I don't know about you, but this is all I need to see to turn in the opposite direction. Unlike Michael C. Hall narrating commericials for Dodge, Alex Jones lending his distinctive voice talents to Mr. Stansberry's pet project makes him a direct endorser, which makes him morally responsible in my eyes, albeit not legally. While Hall is just an actor, Jones relies on his basic credibility as currency, which has just been flushed away forever in my book.

So where is the motivation here, from his standpoint? Even if we assume he was paid handsomely for the ad, and even if he is somehow guaranteed a profit share for his implicit endorsement, he clearly must know that his entire credibility is being wagered here. It is therefore my take that Jones does, in fact, believe this crap. After pondering this for some time, it led me to what can possibly be a fourth kind of motivation that goes beyond just money, power, and pussy.

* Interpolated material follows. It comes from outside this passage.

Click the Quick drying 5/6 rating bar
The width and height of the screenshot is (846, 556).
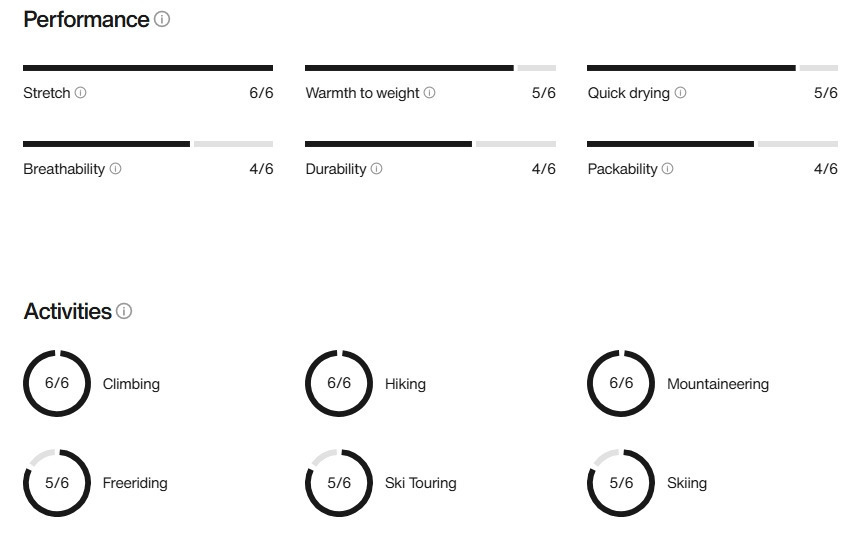point(712,68)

What if he is just some megalomanic who has hedged his bet against a future run by the New World Order in which he foresees himself as leading the charge and then ultimately winning? In such a scenario, today's quack becomes tomorrow's visionary leader with untold riches and political power on the other side. In a cult, assuming that the leader is sane and knows he is a fraud, he realizes that he can only fool some of the people some of the time and score just a small piece of the pie. It is quite possible that Jones is going for the whole thing, and if he is right, he would succeed. So even though he might be fighting for what he believes to be "right", this doesn't make his intentions pure by default. Replacing tyranny does not offer guarantees that you won't be replacing it with more tyranny.

Of course, this is just fun speculation on my part, but it certainly can't be disregarded entirely from the range of possibilities. Despite the fact that he might claim publicly that he wishes all of this weren't true, clearly he can't support that idea 100%, as this would make him a first class schmuck on the grandest scale. After all, the village outcast who spent his entire life savings to build a bunker in his backyard to avoid the backlash of Y2K surely would like nothing more than to be able to laugh into the faces of his neighborhood detractors when his vision becomes reality.